What needs to be done: Extract every row below verbatim, without changing a single character.

Material for this task:
[start]

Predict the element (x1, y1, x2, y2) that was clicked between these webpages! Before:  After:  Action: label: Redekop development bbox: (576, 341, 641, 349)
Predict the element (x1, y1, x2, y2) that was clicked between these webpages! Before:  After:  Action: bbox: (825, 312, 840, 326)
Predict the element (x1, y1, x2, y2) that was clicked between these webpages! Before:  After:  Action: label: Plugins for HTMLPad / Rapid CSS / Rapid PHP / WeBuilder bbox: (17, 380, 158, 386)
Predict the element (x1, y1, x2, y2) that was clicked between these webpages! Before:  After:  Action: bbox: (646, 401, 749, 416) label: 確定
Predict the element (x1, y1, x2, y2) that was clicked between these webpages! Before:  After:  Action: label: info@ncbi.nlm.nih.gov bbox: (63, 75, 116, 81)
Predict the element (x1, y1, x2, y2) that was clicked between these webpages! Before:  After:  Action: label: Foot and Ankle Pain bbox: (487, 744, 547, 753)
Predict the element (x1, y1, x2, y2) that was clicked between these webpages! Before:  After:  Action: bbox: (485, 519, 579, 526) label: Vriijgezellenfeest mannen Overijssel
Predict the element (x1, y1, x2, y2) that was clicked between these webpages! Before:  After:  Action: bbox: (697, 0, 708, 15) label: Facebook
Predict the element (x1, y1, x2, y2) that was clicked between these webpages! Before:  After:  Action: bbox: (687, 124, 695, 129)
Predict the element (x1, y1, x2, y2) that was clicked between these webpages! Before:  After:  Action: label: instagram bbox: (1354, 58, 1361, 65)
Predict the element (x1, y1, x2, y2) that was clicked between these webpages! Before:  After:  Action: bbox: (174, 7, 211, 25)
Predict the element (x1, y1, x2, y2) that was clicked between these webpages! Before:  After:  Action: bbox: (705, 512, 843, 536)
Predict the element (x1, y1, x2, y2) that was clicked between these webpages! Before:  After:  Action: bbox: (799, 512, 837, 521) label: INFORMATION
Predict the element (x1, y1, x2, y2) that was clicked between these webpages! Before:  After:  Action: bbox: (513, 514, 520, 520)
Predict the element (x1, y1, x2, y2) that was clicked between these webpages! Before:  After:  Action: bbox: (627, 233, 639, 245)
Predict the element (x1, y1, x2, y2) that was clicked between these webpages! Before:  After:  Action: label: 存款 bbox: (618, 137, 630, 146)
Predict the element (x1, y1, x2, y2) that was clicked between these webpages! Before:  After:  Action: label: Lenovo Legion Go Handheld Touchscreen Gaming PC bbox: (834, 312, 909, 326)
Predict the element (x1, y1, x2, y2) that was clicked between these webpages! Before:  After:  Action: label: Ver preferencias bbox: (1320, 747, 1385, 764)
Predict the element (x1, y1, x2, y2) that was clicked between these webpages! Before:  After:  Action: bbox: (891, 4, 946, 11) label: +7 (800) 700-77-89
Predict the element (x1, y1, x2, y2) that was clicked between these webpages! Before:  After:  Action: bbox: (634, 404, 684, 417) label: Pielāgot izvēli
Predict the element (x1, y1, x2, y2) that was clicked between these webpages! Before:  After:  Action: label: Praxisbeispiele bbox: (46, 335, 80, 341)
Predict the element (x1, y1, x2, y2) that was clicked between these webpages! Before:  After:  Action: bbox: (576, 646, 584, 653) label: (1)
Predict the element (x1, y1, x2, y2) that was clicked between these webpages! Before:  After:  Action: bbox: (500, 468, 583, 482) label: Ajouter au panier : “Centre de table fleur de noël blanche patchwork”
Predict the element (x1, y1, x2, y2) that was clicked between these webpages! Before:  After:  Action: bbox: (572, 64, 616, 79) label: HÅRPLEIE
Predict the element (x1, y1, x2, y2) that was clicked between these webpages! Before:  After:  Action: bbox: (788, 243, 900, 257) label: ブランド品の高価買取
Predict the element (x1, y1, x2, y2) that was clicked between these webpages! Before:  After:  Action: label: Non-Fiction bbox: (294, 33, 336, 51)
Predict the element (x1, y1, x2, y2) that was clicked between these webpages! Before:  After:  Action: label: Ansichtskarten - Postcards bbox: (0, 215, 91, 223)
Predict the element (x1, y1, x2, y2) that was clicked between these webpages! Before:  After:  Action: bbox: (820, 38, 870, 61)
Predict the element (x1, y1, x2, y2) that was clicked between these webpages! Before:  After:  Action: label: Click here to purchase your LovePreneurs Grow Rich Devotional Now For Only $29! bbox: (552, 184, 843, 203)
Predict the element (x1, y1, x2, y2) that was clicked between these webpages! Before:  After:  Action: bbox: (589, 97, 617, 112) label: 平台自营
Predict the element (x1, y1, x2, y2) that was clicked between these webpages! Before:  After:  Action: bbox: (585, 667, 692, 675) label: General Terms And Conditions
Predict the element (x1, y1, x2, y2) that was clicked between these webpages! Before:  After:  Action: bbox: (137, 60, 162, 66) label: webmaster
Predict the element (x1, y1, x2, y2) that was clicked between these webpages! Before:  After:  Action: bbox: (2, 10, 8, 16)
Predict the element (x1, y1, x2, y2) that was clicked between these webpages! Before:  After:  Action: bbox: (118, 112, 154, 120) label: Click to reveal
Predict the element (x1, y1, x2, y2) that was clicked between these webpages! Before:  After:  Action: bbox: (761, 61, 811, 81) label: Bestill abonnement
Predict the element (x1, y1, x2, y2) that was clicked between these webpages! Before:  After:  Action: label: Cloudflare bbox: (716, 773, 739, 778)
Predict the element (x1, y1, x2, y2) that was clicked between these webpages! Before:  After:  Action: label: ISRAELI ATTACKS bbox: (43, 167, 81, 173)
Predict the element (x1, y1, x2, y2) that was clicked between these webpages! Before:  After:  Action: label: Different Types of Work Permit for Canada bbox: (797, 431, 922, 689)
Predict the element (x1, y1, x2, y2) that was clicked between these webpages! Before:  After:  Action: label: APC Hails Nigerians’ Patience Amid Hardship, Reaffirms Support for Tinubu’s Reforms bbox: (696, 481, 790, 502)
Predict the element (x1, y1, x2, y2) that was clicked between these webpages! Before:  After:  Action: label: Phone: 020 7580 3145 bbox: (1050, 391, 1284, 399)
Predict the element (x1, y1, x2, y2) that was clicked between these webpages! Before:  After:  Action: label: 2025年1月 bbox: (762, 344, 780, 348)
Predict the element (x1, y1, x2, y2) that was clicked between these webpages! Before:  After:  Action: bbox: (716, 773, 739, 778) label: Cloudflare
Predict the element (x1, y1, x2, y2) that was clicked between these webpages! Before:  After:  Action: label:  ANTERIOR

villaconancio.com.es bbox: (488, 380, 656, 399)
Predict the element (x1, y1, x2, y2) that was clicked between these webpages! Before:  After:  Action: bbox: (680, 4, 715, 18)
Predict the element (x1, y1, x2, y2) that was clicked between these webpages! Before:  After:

[end]

Solved problem:
Predict the element (x1, y1, x2, y2) that was clicked between these webpages! Before:  After:  Action: label: Redekop development bbox: (576, 341, 641, 349)
Predict the element (x1, y1, x2, y2) that was clicked between these webpages! Before:  After:  Action: bbox: (825, 312, 840, 326)
Predict the element (x1, y1, x2, y2) that was clicked between these webpages! Before:  After:  Action: label: Plugins for HTMLPad / Rapid CSS / Rapid PHP / WeBuilder bbox: (17, 380, 158, 386)
Predict the element (x1, y1, x2, y2) that was clicked between these webpages! Before:  After:  Action: bbox: (646, 401, 749, 416) label: 確定
Predict the element (x1, y1, x2, y2) that was clicked between these webpages! Before:  After:  Action: label: info@ncbi.nlm.nih.gov bbox: (63, 75, 116, 81)
Predict the element (x1, y1, x2, y2) that was clicked between these webpages! Before:  After:  Action: label: Foot and Ankle Pain bbox: (487, 744, 547, 753)
Predict the element (x1, y1, x2, y2) that was clicked between these webpages! Before:  After:  Action: bbox: (485, 519, 579, 526) label: Vriijgezellenfeest mannen Overijssel
Predict the element (x1, y1, x2, y2) that was clicked between these webpages! Before:  After:  Action: bbox: (697, 0, 708, 15) label: Facebook
Predict the element (x1, y1, x2, y2) that was clicked between these webpages! Before:  After:  Action: bbox: (687, 124, 695, 129)
Predict the element (x1, y1, x2, y2) that was clicked between these webpages! Before:  After:  Action: label: instagram bbox: (1354, 58, 1361, 65)
Predict the element (x1, y1, x2, y2) that was clicked between these webpages! Before:  After:  Action: bbox: (174, 7, 211, 25)
Predict the element (x1, y1, x2, y2) that was clicked between these webpages! Before:  After:  Action: bbox: (705, 512, 843, 536)
Predict the element (x1, y1, x2, y2) that was clicked between these webpages! Before:  After:  Action: bbox: (799, 512, 837, 521) label: INFORMATION
Predict the element (x1, y1, x2, y2) that was clicked between these webpages! Before:  After:  Action: bbox: (513, 514, 520, 520)
Predict the element (x1, y1, x2, y2) that was clicked between these webpages! Before:  After:  Action: bbox: (627, 233, 639, 245)
Predict the element (x1, y1, x2, y2) that was clicked between these webpages! Before:  After:  Action: label: 存款 bbox: (618, 137, 630, 146)
Predict the element (x1, y1, x2, y2) that was clicked between these webpages! Before:  After:  Action: label: Lenovo Legion Go Handheld Touchscreen Gaming PC bbox: (834, 312, 909, 326)
Predict the element (x1, y1, x2, y2) that was clicked between these webpages! Before:  After:  Action: label: Ver preferencias bbox: (1320, 747, 1385, 764)
Predict the element (x1, y1, x2, y2) that was clicked between these webpages! Before:  After:  Action: bbox: (891, 4, 946, 11) label: +7 (800) 700-77-89
Predict the element (x1, y1, x2, y2) that was clicked between these webpages! Before:  After:  Action: bbox: (634, 404, 684, 417) label: Pielāgot izvēli
Predict the element (x1, y1, x2, y2) that was clicked between these webpages! Before:  After:  Action: label: Praxisbeispiele bbox: (46, 335, 80, 341)
Predict the element (x1, y1, x2, y2) that was clicked between these webpages! Before:  After:  Action: bbox: (576, 646, 584, 653) label: (1)
Predict the element (x1, y1, x2, y2) that was clicked between these webpages! Before:  After:  Action: bbox: (500, 468, 583, 482) label: Ajouter au panier : “Centre de table fleur de noël blanche patchwork”
Predict the element (x1, y1, x2, y2) that was clicked between these webpages! Before:  After:  Action: bbox: (572, 64, 616, 79) label: HÅRPLEIE
Predict the element (x1, y1, x2, y2) that was clicked between these webpages! Before:  After:  Action: bbox: (788, 243, 900, 257) label: ブランド品の高価買取
Predict the element (x1, y1, x2, y2) that was clicked between these webpages! Before:  After:  Action: label: Non-Fiction bbox: (294, 33, 336, 51)
Predict the element (x1, y1, x2, y2) that was clicked between these webpages! Before:  After:  Action: label: Ansichtskarten - Postcards bbox: (0, 215, 91, 223)
Predict the element (x1, y1, x2, y2) that was clicked between these webpages! Before:  After:  Action: bbox: (820, 38, 870, 61)
Predict the element (x1, y1, x2, y2) that was clicked between these webpages! Before:  After:  Action: label: Click here to purchase your LovePreneurs Grow Rich Devotional Now For Only $29! bbox: (552, 184, 843, 203)
Predict the element (x1, y1, x2, y2) that was clicked between these webpages! Before:  After:  Action: bbox: (589, 97, 617, 112) label: 平台自营
Predict the element (x1, y1, x2, y2) that was clicked between these webpages! Before:  After:  Action: bbox: (585, 667, 692, 675) label: General Terms And Conditions
Predict the element (x1, y1, x2, y2) that was clicked between these webpages! Before:  After:  Action: bbox: (137, 60, 162, 66) label: webmaster
Predict the element (x1, y1, x2, y2) that was clicked between these webpages! Before:  After:  Action: bbox: (2, 10, 8, 16)
Predict the element (x1, y1, x2, y2) that was clicked between these webpages! Before:  After:  Action: bbox: (118, 112, 154, 120) label: Click to reveal
Predict the element (x1, y1, x2, y2) that was clicked between these webpages! Before:  After:  Action: bbox: (761, 61, 811, 81) label: Bestill abonnement
Predict the element (x1, y1, x2, y2) that was clicked between these webpages! Before:  After:  Action: label: Cloudflare bbox: (716, 773, 739, 778)
Predict the element (x1, y1, x2, y2) that was clicked between these webpages! Before:  After:  Action: label: ISRAELI ATTACKS bbox: (43, 167, 81, 173)
Predict the element (x1, y1, x2, y2) that was clicked between these webpages! Before:  After:  Action: label: Different Types of Work Permit for Canada bbox: (797, 431, 922, 689)
Predict the element (x1, y1, x2, y2) that was clicked between these webpages! Before:  After:  Action: label: APC Hails Nigerians’ Patience Amid Hardship, Reaffirms Support for Tinubu’s Reforms bbox: (696, 481, 790, 502)
Predict the element (x1, y1, x2, y2) that was clicked between these webpages! Before:  After:  Action: label: Phone: 020 7580 3145 bbox: (1050, 391, 1284, 399)
Predict the element (x1, y1, x2, y2) that was clicked between these webpages! Before:  After:  Action: label: 2025年1月 bbox: (762, 344, 780, 348)
Predict the element (x1, y1, x2, y2) that was clicked between these webpages! Before:  After:  Action: bbox: (716, 773, 739, 778) label: Cloudflare
Predict the element (x1, y1, x2, y2) that was clicked between these webpages! Before:  After:  Action: label:  ANTERIOR

villaconancio.com.es bbox: (488, 380, 656, 399)
Predict the element (x1, y1, x2, y2) that was clicked between these webpages! Before:  After:  Action: bbox: (680, 4, 715, 18)
Predict the element (x1, y1, x2, y2) that was clicked between these webpages! Before:  After:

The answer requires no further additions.